Do not install build 16212

“A small portion” of Windows mobile users hoping the unexpected cool new update would start the month off the right way got burned yesterday. Microsoft “accidentally” released a development build of Windows 10 that can transform your phone into jelly if you try to install it.

“We apologize for this inconvenience,” said Microsoft Windows and Devices Group software engineer Dona Sarkar in a blog post last night.

It’s not a pretty situation. If you try installing the build on your mobile device, it will get stuck in a reboot loop and the only way out is to wipe it and start over. Even if you’ve only downloaded it, you will still have to do a hard device reset.

There were also builds released for PCs that can “impact usability.” (WARNING: you only have 10 days to roll back to an older version, or you’re stuck waiting on Microsoft to release a newer build).

The situation isn’t hopeless, however. If you’re lucky enough to not be a part of Windows Insider, you’re safe from being able to install the build, according to the blog post (although you still might have seen it offered).

Reaction from Microsoft Insiders has been mixed.

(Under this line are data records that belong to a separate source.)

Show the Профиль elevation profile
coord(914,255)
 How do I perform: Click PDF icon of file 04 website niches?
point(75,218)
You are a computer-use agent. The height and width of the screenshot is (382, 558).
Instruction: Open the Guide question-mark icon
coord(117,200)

Startail ‘Coon: “And I had to reinstall my Phone because of this. Waking up with it rebooting. Lost important recordings and F2A Settings SUCKS!”

Daniel Delgado tweeted: “Tell me the responsible is gonna be fired! WDRT for me, lost a lot of info. Thanks!”

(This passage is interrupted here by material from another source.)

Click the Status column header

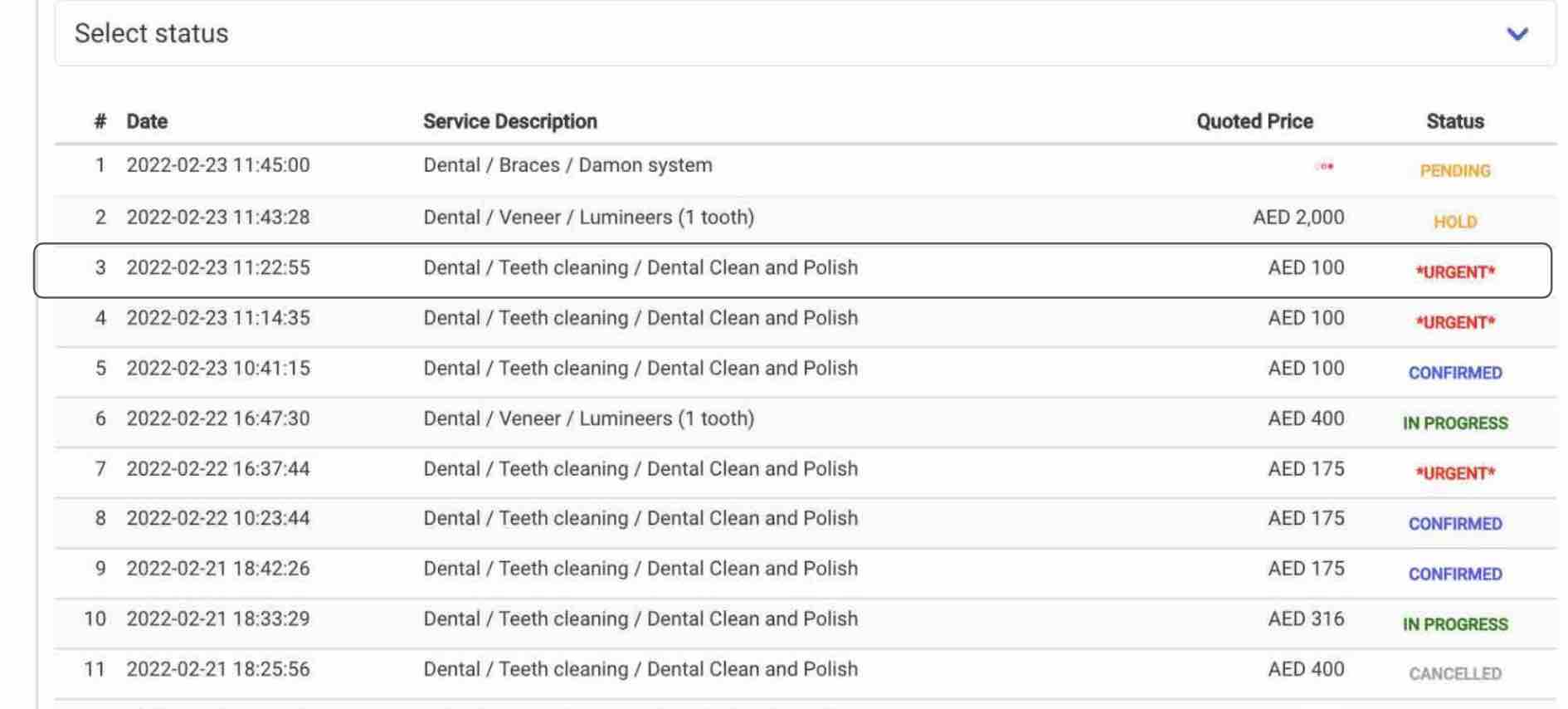1455,121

Others are more understanding. “Sorry to hear about problems you've encountered with foul-mouthed & abusive folks, especially a few #WindowsInsiders. We knew the risks!” tweeted @dscammell.

Tim Coulling, a senior analyst at Canalys, thinks the issue's reach is fairly minor because the install base for Microsoft mobile devices is relatively low and people with those devices would have also had to choose to install the update immediately (unlikely). However, if the bricking would have happened to PCs, it would have been much worse. "Microsoft needs to seriously look at why this occurred," he said, and to make sure it doesn't happen again.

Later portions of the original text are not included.